As mentioned previously, this is fairly straightforward and recognising what is triggering the action helps. If you have discovered that something has gone wrong, e.g., a customer’s delivery is late, your widgets are the wrong size, etc., then something needs to be put right or corrected; we implement corrective action. Alternatively, if you can envisage that a problem that could happen, but hasn’t yet, then you are looking to prevent the problem from occurring in the first place; we implement preventative action. So far so good, but what is it that triggers these actions, exactly?
Within a correctly-implemented management system, of whatever kind, there will be mechanisms allowing management to review activities, processes and products, to ensure that they continue to function within acceptable parameters. These mechanisms include all types of monitoring and measurement activities (for processes and products/services), management review/meetings, and internal auditing. I like to classify these system monitoring activities as either contemporaneous or reflective.
The contemporaneous monitoring and measurement activities, deployed directly into your processes, give you feedback about your systems as they are running currently and, when things go wrong, trigger your corrective actions. The reflective monitoring and measurement activities, including your management review/meetings and auditing activities, are when you are dedicating time to self-checking, and allow you to determine what could go wrong, triggering preventative action to stop it happening.
Given the above, it follows that the majority of your corrective actions should be coming from your everyday monitoring and measurement activities. Your systems must be implemented so that processes producing nonconforming product (any output that is outside acceptable parameters) is caught at the time at which it occurs, or at the very least recorded so that you can look back at what happened. I use an 80:20 guideline when I’m doing a gap analysis of the action triggers; around 80% of your corrective actions should be generated from your normal production or service provision activities, whilst around 80% of your preventative actions should be generated from your reviews and self-checking activities.
Does it really matter what triggers which action? Absolutely. If you trigger ratios are significantly different from those above, then you may need to question how your system has been implemented. For example, I worked with an organisation where the majority of their corrective actions were generated as a result of internal audit findings. In effect, the failure had occurred (and possibly made it out to the customer) and no one had noticed until however many months later when that part of the management system was audited!
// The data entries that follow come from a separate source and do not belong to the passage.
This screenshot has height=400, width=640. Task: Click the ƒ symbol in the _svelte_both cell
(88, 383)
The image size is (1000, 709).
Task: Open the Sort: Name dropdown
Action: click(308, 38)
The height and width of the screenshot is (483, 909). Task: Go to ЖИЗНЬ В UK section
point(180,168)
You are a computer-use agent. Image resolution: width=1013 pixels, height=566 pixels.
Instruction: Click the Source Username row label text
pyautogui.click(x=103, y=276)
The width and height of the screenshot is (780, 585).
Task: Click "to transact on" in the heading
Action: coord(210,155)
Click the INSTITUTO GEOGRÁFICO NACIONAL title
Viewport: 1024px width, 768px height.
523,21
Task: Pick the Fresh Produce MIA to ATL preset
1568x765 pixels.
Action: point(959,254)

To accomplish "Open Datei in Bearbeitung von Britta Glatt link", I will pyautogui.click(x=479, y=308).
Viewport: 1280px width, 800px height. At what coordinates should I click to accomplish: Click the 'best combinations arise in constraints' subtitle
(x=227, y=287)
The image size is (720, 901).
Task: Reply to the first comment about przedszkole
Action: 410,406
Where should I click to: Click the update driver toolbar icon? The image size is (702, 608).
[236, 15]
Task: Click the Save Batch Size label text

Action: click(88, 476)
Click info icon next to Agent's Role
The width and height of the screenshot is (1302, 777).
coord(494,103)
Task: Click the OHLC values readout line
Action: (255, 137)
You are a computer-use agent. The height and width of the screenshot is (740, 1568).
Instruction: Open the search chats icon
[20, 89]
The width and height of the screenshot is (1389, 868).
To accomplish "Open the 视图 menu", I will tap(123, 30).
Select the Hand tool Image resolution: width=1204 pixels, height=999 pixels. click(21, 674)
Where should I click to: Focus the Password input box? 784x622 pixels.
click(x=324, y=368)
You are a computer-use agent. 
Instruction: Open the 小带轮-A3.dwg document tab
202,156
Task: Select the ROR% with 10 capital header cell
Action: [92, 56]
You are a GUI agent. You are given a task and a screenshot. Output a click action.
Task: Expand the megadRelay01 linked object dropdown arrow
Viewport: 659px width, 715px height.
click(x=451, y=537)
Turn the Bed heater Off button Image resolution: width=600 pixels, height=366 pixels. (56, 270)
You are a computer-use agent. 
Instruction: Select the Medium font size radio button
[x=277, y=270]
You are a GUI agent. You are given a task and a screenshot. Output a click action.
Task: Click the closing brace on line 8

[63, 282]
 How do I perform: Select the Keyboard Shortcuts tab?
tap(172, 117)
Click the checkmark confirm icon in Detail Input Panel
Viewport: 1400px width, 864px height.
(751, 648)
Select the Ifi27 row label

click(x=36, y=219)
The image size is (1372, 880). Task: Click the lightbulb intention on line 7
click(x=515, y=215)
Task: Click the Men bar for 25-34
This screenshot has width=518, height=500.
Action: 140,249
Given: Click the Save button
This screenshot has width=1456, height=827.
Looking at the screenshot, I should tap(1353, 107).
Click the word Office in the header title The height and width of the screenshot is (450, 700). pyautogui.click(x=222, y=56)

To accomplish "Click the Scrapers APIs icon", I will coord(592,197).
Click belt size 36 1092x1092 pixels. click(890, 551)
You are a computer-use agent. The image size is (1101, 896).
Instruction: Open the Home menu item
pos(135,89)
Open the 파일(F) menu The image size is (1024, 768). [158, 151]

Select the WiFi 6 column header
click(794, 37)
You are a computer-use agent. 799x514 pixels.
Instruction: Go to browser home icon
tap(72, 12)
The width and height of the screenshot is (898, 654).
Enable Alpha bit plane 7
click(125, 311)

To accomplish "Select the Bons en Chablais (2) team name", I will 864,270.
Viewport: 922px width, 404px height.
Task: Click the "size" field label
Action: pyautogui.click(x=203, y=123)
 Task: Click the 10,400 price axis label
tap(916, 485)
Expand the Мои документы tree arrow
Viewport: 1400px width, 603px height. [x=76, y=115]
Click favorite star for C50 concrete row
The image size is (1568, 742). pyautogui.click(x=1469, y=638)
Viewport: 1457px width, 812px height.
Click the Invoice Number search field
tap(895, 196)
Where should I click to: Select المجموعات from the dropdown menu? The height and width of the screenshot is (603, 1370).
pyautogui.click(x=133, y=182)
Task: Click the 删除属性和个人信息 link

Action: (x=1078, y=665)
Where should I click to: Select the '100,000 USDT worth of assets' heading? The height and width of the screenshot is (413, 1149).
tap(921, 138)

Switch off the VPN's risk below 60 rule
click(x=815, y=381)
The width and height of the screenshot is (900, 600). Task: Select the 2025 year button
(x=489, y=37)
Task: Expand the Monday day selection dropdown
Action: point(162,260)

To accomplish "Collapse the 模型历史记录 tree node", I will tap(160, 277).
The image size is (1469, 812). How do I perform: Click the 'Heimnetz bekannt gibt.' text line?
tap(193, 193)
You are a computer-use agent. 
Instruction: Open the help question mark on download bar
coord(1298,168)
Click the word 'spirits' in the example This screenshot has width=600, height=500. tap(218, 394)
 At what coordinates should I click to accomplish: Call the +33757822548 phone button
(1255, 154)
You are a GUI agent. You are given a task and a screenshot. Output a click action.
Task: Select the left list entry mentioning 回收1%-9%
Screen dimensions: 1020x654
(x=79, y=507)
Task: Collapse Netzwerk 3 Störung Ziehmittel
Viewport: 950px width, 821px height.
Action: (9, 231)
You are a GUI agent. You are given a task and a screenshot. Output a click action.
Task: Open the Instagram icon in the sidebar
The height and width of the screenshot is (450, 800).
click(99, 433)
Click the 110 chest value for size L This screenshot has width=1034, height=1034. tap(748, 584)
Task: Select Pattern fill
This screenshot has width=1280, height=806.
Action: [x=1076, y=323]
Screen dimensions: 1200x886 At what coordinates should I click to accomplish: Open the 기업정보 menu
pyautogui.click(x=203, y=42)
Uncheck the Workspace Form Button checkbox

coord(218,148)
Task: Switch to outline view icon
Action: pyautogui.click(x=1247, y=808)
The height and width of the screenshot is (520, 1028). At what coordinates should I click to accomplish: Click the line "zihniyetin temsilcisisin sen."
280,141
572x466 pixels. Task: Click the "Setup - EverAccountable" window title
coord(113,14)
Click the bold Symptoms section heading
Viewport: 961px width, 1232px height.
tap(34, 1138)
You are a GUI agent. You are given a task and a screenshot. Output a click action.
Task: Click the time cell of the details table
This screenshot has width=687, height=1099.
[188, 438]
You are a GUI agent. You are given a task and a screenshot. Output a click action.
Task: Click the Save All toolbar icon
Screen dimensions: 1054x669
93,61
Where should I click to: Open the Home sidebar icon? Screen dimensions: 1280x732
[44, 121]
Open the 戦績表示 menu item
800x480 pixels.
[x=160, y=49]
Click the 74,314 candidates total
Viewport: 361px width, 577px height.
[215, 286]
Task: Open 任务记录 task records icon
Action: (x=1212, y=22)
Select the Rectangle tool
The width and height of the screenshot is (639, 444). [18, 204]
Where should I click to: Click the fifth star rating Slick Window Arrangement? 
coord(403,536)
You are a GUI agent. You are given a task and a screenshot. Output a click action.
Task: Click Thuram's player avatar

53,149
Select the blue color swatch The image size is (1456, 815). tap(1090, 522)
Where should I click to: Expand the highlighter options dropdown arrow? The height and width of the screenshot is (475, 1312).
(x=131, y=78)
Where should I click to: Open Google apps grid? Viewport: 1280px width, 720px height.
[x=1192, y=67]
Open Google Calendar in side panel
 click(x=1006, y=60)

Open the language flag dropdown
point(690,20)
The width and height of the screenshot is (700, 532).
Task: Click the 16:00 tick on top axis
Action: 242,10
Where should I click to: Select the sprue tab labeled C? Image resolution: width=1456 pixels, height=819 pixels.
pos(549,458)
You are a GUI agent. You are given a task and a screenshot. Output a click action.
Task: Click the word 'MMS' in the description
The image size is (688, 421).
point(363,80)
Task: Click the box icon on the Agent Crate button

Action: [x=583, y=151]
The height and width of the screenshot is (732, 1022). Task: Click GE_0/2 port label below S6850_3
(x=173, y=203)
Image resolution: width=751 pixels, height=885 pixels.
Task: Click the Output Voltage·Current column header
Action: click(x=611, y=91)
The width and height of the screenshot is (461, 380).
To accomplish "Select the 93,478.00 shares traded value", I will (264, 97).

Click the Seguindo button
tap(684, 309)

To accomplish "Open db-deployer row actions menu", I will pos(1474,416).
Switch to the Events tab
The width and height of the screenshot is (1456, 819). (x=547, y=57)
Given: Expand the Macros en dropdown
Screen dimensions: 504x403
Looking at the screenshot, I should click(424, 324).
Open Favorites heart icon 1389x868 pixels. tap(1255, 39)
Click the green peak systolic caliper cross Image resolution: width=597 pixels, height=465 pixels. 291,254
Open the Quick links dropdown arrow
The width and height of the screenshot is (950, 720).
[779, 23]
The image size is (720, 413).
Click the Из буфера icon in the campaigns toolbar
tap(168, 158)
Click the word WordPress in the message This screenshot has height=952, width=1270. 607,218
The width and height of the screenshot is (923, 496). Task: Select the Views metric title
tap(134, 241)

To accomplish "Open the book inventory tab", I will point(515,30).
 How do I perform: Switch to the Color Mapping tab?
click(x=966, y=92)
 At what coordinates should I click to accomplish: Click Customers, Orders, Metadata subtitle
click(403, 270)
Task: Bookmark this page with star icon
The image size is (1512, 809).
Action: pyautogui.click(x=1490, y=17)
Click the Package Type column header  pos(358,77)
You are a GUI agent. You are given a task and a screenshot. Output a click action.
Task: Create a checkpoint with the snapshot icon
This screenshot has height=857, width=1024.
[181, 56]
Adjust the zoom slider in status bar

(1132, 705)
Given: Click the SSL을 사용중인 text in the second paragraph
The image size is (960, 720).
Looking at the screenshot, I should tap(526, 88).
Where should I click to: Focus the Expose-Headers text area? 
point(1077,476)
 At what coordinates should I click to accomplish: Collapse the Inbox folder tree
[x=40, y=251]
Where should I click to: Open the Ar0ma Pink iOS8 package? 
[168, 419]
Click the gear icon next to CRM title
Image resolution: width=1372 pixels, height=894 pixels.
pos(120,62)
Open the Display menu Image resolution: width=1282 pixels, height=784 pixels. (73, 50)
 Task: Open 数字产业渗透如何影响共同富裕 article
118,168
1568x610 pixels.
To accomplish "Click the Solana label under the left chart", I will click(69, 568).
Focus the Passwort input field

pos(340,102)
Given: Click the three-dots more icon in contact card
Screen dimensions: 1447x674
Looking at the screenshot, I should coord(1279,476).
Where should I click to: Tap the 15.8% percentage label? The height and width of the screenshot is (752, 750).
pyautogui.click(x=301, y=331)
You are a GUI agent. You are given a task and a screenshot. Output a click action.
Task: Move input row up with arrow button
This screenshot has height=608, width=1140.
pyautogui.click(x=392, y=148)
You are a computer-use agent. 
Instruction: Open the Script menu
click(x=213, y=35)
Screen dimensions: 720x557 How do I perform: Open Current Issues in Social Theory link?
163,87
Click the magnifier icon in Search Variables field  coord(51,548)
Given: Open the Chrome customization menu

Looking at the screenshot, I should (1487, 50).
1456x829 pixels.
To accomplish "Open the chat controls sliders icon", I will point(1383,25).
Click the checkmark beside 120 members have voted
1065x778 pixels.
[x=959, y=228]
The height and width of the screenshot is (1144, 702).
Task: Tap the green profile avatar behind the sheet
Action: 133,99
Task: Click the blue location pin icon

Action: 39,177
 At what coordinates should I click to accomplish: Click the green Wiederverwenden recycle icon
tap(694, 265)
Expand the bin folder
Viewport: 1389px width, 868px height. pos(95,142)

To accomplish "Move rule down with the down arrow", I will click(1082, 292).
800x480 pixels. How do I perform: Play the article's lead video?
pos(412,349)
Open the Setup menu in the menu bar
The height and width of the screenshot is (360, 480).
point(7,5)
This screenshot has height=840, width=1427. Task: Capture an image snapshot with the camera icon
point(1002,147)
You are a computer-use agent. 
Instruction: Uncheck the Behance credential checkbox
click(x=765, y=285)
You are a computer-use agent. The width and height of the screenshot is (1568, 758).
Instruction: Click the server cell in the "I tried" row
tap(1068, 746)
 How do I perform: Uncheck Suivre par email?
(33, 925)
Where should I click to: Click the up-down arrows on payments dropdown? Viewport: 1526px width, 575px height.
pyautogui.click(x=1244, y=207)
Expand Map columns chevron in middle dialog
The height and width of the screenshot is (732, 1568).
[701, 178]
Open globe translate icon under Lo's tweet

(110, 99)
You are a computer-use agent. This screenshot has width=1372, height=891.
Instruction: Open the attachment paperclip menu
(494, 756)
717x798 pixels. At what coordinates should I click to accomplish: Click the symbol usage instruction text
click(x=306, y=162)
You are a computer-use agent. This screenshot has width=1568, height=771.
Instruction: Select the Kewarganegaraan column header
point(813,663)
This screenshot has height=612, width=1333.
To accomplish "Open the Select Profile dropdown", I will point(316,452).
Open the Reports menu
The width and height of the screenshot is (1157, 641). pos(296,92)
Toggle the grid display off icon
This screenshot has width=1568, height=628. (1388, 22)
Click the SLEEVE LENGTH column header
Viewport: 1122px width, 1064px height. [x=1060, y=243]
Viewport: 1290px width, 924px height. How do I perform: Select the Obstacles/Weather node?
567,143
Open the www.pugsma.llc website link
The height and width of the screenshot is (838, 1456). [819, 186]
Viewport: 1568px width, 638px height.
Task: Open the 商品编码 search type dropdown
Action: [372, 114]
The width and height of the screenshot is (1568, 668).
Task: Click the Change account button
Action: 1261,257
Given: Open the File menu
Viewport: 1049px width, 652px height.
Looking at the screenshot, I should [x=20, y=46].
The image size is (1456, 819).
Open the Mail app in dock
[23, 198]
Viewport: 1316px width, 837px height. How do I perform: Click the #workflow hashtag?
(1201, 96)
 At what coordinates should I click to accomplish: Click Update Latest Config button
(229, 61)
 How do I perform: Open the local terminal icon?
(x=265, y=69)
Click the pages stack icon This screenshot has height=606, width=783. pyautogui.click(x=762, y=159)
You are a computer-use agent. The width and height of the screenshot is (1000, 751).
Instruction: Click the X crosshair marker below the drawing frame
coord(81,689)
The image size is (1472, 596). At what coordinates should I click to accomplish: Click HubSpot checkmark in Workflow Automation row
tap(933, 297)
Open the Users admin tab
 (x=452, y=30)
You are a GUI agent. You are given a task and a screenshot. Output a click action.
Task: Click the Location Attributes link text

Really? If your monitoring and measurements systems are not picking-up nonconforming product, then what on Earth are you monitoring and measuring?
Between the contemporaneous and reflective systems, the majority of your actions should be comfortably within your control. Without such well implemented systems, managers spend too much time firefighting, and not enough time managing.
Oh, and as a final point, please don’t forget that the reason you are changing your management system is to make it better! Improvement is what we after not change for change’s sake. Do not mistake activity for progress.